In a surprising victory for common sense over lobbying by major defense contractor General Electric, the House of Representatives on February 16 scrapped funding for an F-35 Joint Strike Fighter backup engine the Pentagon doesn’t want.  The amendment to the continuing resolution on defense funding for the current fiscal year passed on an unusual bipartisan vote; 123 Democrats and 110 Republicans voted to kill the $450 million appropriation, while 130 Republicans and 68 Democrats voted to keep money for the jet engine in the bill (roll call). Democrat Bruce Braley (IA-01) was the only member of the Iowa House delegation to vote for ending the funding. He should cite this vote as evidence that he is serious about tackling government waste. Democrats Dave Loebsack (IA-02) and Leonard Boswell (IA-03) and Republicans Tom Latham (IA-04) and Steve King (IA-05) all voted against the amendment. They should explain why they want to spend $450 million this fiscal year to continue a program that Defense Secretary Robert Gates has called “a waste of nearly $3 billion.”

Loebsack serves on the House Armed Services Committee. Boswell used to serve on that committee but no longer does in the new Congress.
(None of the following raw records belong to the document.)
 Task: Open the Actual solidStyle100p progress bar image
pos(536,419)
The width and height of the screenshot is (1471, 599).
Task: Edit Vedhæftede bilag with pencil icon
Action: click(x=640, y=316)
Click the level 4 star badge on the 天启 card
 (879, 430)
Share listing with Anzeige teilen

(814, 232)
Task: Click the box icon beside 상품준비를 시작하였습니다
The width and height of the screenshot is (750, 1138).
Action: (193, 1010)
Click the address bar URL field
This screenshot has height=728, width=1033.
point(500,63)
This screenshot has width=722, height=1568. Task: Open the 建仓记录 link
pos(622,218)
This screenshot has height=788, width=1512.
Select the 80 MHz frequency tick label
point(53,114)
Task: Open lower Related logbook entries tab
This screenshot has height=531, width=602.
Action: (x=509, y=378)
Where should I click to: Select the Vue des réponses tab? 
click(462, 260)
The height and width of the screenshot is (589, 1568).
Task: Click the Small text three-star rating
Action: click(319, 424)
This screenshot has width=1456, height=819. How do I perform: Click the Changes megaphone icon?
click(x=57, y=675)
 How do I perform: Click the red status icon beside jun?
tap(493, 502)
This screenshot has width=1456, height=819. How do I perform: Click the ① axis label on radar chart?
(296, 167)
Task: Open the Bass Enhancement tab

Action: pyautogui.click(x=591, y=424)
In other Congressional news, the U.S. Senate approved a three-month extension for controversial PATRIOT Act provisions on February 15 by a vote of 86 to 12. Senator Chuck Grassley voted yes, as did all but two of his Republican colleagues. Senator Tom Harkin was among ten members of the Democratic caucus to vote no (roll call). Harkin’s office did not issue a statement on this vote and did not respond to my request for comment, so I don’t know whether he is against all efforts to extend those controversial PATRIOT Act provisions, or whether he would support Senator Pat Leahy’s bill to extend the provisions through 2013 with “additional safeguards to the act which would provide for increased oversight of U.S. Intelligence gathering tools.” Grassley has introduced a rival Senate bill that would permanently extend the government surveillance powers.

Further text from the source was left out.